Of all the places in Queensland I thought I’d be right now, Townsville is not one of them, but we are here none the less following another epic day of driving, and now east of the Great Dividing Range – Australia’s most substantial mountain range and one of Australia’s most important geographical features.

The Great Dividing Range does exactly as it’s incredible name suggests.  It divides Australia’s east coast from the inland and has a major influence on our country in so many ways – from climate control and population spread and settlement patterns, to economic and agricultural influences.  The range stretches more than 3,500 kilometres (2,175 miles) making it the third longest land-based range in the world.

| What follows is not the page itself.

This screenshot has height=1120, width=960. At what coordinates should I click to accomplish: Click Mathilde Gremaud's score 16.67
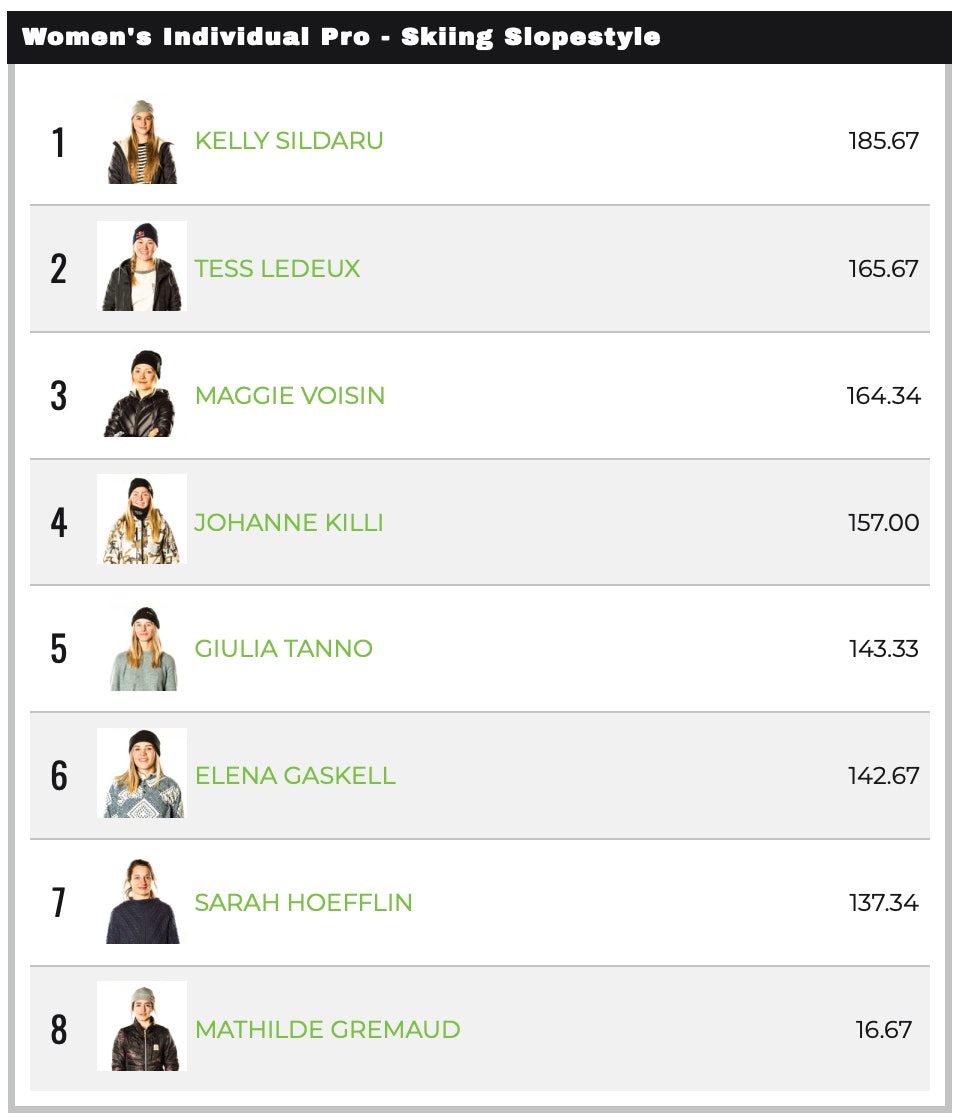[x=883, y=1030]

From Cape York in Australia’s far north, it runs parallel to the east cost of Australia down to western Victoria in the south where it finally fades into the central plain at the Grampians.  It’s the source of our longest rivers (the mighty Murray and the Murrumbidgee) and our highest mountains (Mount Kosciuszko, 2,228 metres / 7,310 feet).  It’s home to an amazing array of plants and animals that don’t exist anywhere else on earth.  The Wollemi Pine, an ancient living fossil, discovered west of Sydney in 1994 is just one example.

I didn’t know this before, but according to the Australian Government Website, Tasmania is also a part of this massive ancient mountain range.

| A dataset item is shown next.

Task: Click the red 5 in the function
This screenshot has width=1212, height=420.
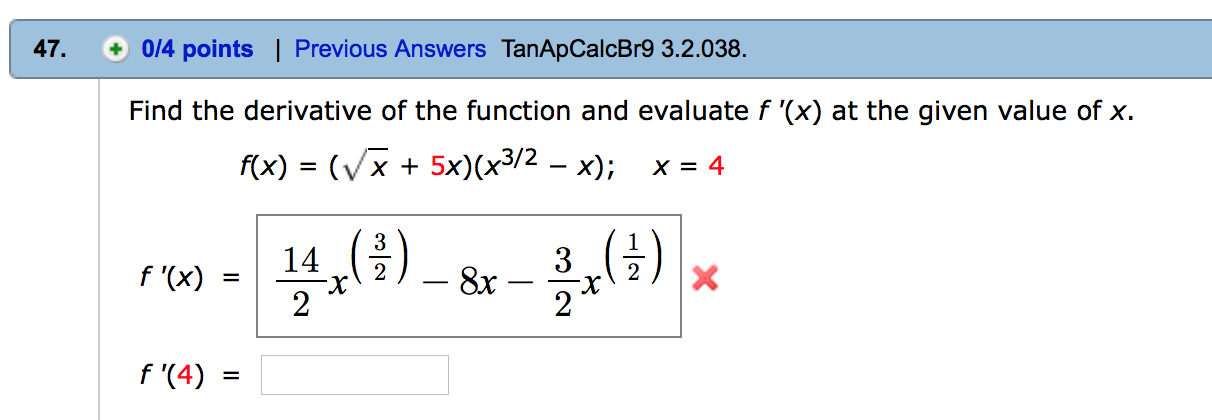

It’s always nice to learn something new.


We crossed the divide late on Friday at a relatively sedate section just south of Townsville.

As the sun set behind us, I thought the mountains looked amazing.

The Great Diving Range, jus south of Townsville

Just a small section of The Great Diving Range, south of Townsville

We said goodbye to the Queensland Outback (not that we took a lot of time to say hello) and crossed over to the (familiar) north east coast.  I have lived in this part of Australia all my life.  I grew up in Townsville, it’s where I met Dean, where we got married and had our children.  It’s no longer home per se, we moved to Brisbane (the state capital) more than 20 years ago.

But it still feels like home.  It’s certainly our second home.

Now we wait to see a mechanic and, fingers crossed, the car will soon be fixed.  By then we’ll be ready to hit the road again and continue the last leg of our journey, seeing incredible things in our home state, and making our way south to Brisbane, just 1,337 kilometres away (830.1 miles).

In the meantime, we look forward to catching up with family and old friends.


* The Andes in South America are the longest continental mountain range in the world, and the Rocky Mountains in North America are the second longest.